Dal testo si evince che ci fu un tempo nel quale tutto il substrato culturale del vivere sociale era costituito da valori cristiani. Le stesse ore del giorno erano scandite dal suono delle campane, a cominciare dall’Ave Maria. A tale riguardo la storiografia parla di “cristianità”. Pur essendo chiaro il ruolo della autorità civile rispetto a quella ecclesiale, di fatto i valori civili erano radicati nel patrimonio dei valori cristiani. Si potrebbe obiettare che anche il Corano influisce culturalmente nella vita civile dei popoli che lo riconoscono come il proprio libro sacro. Va osservato che non solo influisce sulla vita civile, ma ne è l’asse portante e l’anima al punto che non vi è distinzione alcuna tra aspetto civile e aspetto religioso. I due aspetti, per noi occidentali e per il cristianesimo in primis distinti, sono per il musulmanesimo un tutt’uno.
Il cristianesimo comunque, dal Medioevo fino alla modernità è stato l’anima della civiltà non solo italiana ma anche europea. Ed è assurdo che la Costituzione europea non lo voglia riconoscere.
Ma è proprio questo ruolo di anima della civiltà europea che oggi viene negato. A causa di due fenomeni in atto. Il primo, messo in luce dal Papa, riguarda una sorta di alterazione genetica del cristianesimo, specialmente nella sua finalizzazione. Come a dire: qual è il fine del cristianesimo nel mondo? Quello di essere a supporto dell’umanesimo umano o quello di generare un umanesimo cristiano? Leggiamo le parole del Papa: “Capita ormai non di rado che i cristiani si diano maggior preoccupazione per le conseguenze sociali, culturali e politiche del loro impegno, continuando a pensare alla fede come un presupposto ovvio del vivere comune”. La questione è molto seria. Non si intendono negare le ricadute sul piano sociale e politico del patrimonio dei valori cristiani, ma si impone un chiarimento circa il pericolo di omologare e appiattire il cristianesimo in un puro sociologismo. Sulla scia di una certa teologia della liberazione, la fede dovrebbe trovare il suo compimento nel trasformarsi in gesti di solidarietà sociale, lasciando in balia di se stessa, e svigorendone le potenzialità, l’aspetto teologale. Sarebbe la morte della fede cristiana che per sua natura rimanda costantemente alla sua sorgiva divina e sospinge oltre la storia.

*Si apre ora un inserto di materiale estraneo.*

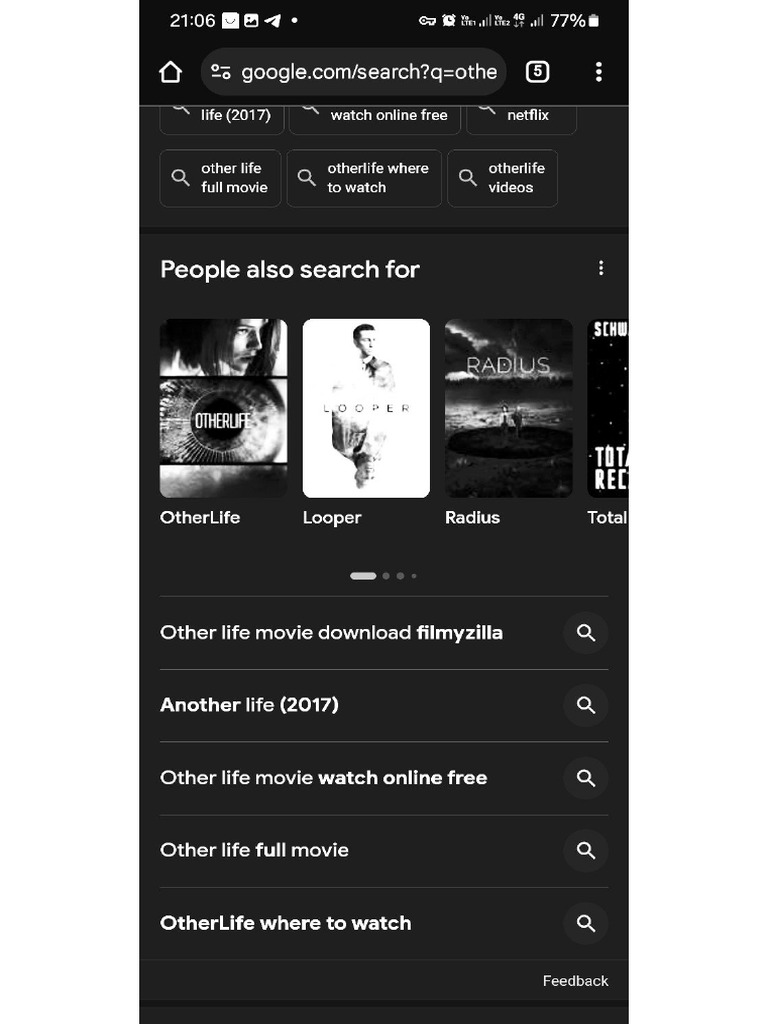Open the tab switcher showing 5 tabs

[x=537, y=71]
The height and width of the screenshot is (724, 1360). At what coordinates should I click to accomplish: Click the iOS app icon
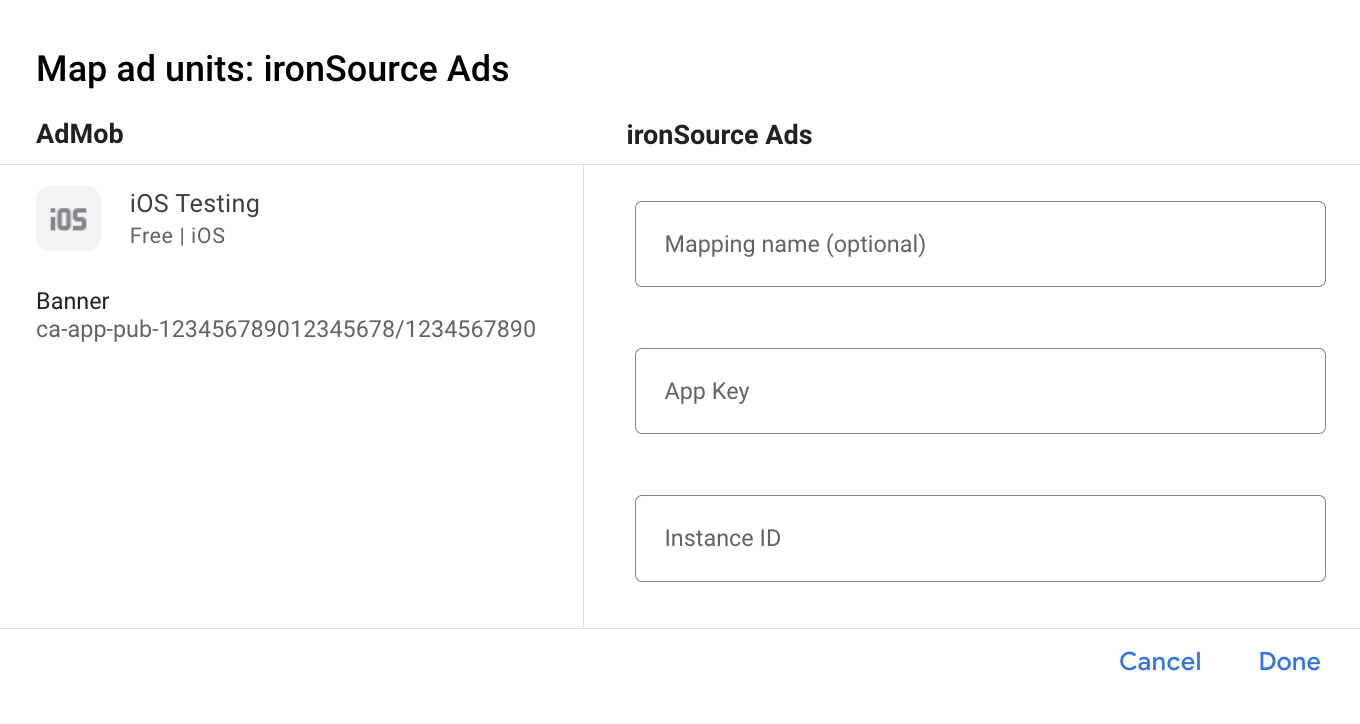68,218
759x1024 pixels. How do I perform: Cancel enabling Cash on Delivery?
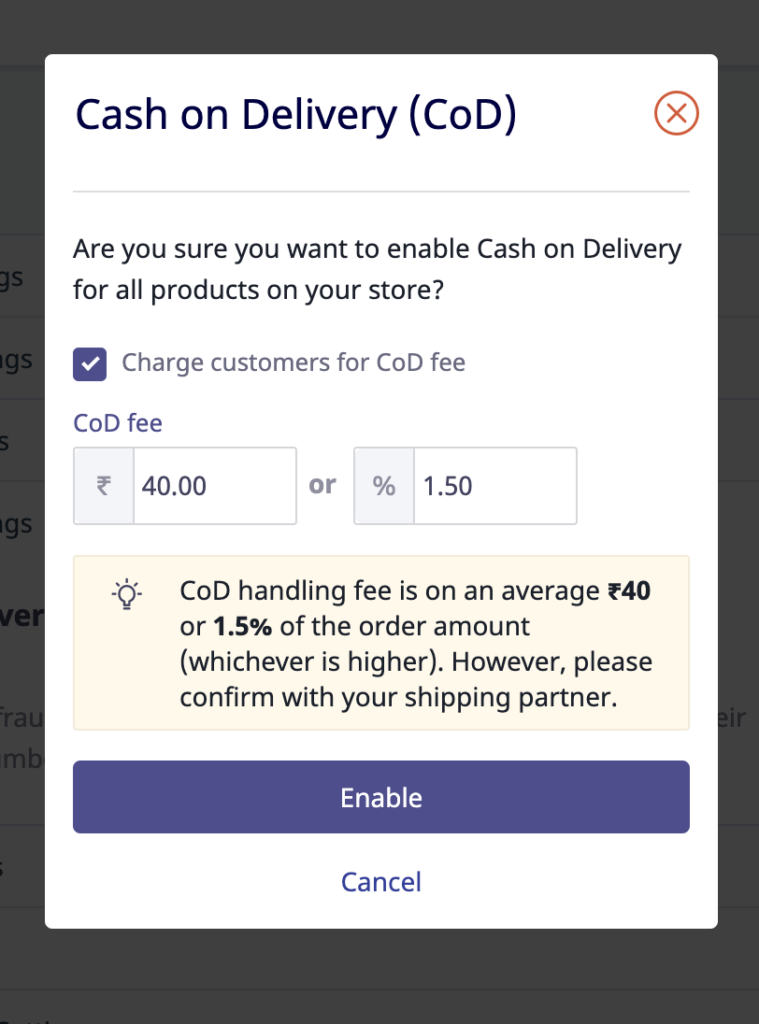[x=381, y=881]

La seconda causa va ricercata nella postmodernità, oggi ovunque imperante. Per intenderci, la postmodernità è preceduta e preparata dalla modernità. La cultura della modernità si può riassumere in questa espressione: “Crisi delle evidenze etiche”, in forza dei principi diffusi da filosofi e pensatori, che hanno trovato vasta risonanza mediatica. Secondo i quali non esistono verità assolute, ma solo opinioni. Questa modernità culturale, cioè di pensiero e di scelte di vita ha spalancato le porte alla postmodernità che si impone per due fondamentali principi: l’esaltazione dell’individuo e l’assolutezza della tecnoscienza. La crisi è dunque colmata da queste due idolatrie.

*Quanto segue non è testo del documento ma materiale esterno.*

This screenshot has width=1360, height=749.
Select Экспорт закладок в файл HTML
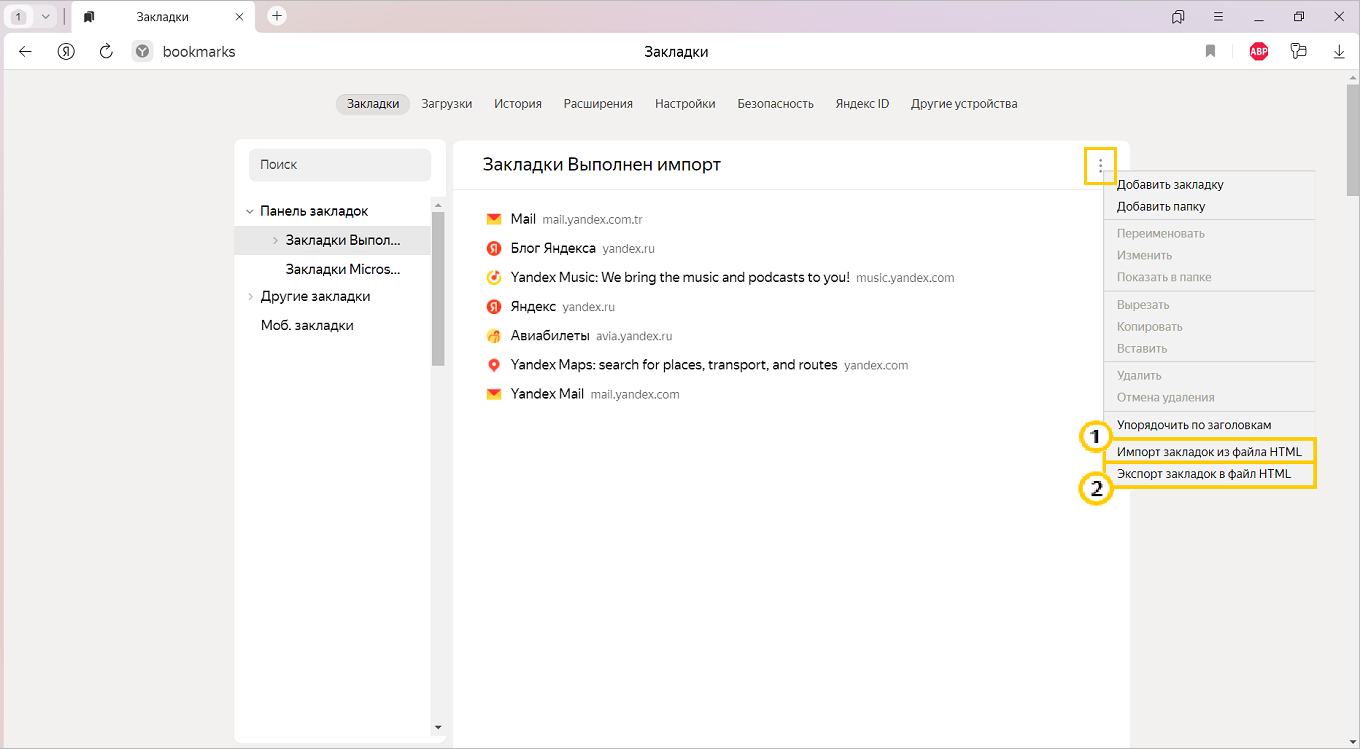point(1204,474)
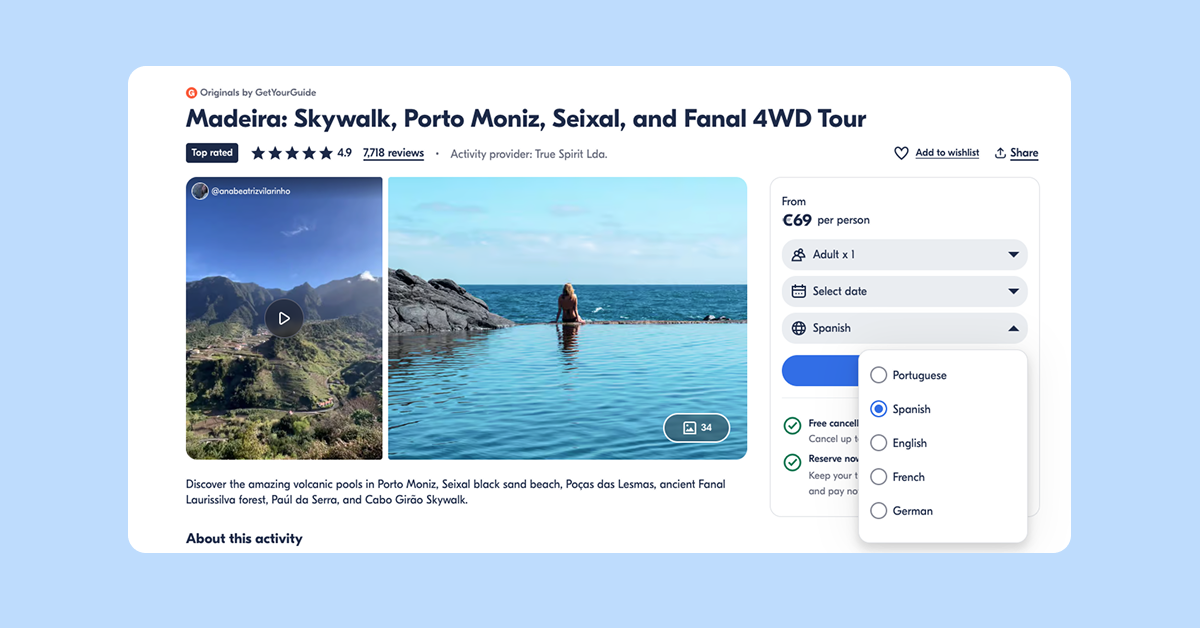Play the video on left thumbnail
1200x628 pixels.
[x=284, y=318]
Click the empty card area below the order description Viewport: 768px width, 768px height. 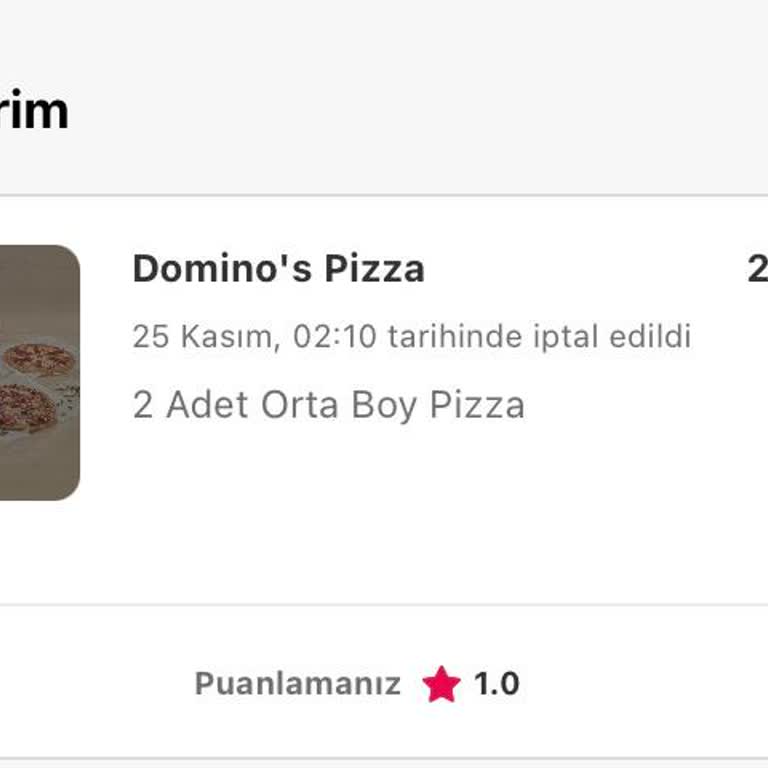point(400,520)
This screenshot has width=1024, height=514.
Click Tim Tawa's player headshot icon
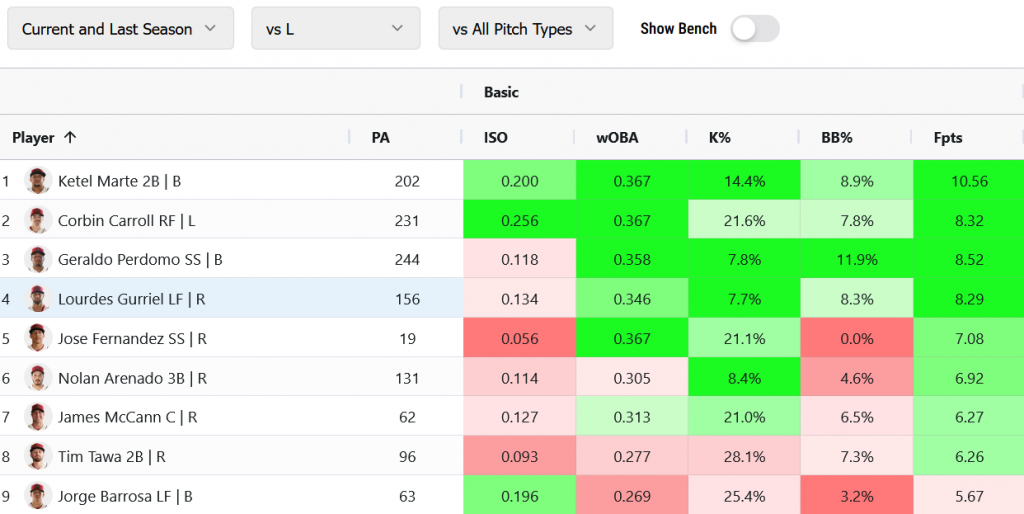(38, 456)
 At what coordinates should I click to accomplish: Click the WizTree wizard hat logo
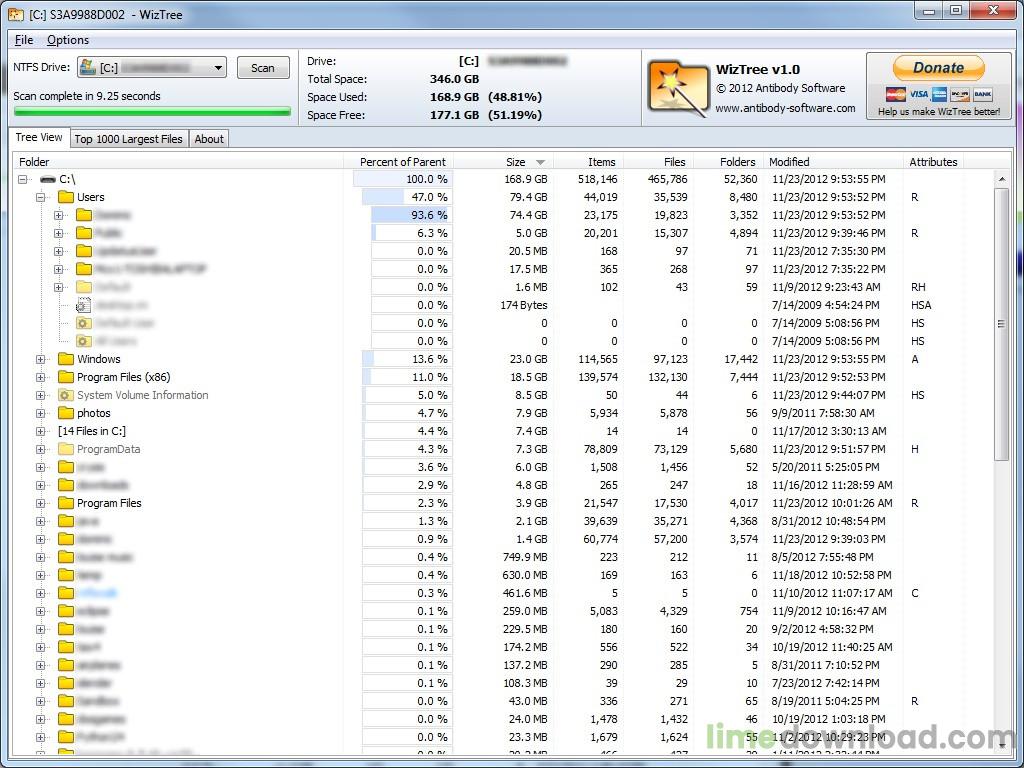coord(678,87)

È evidente che proprio questi due principi sono dialettici, cioè antagonisti, della fede cristiana. E perciò le negano diritto di cittadinanza. In conclusione, si potrebbe osservare però che proprio la radicalizzazione di questi due principi ha rivelato i loro limiti nei confronti degli individui, che stanno entrando in una profonda crisi esistenziale di senso del vivere, e nei confronti delle attese miracolistiche della tecnoscienza che sta manifestando grosse crepe. Forse siamo sulla soglia di nuove opportunità per il riannuncio del Vangelo. L’unico che non delude.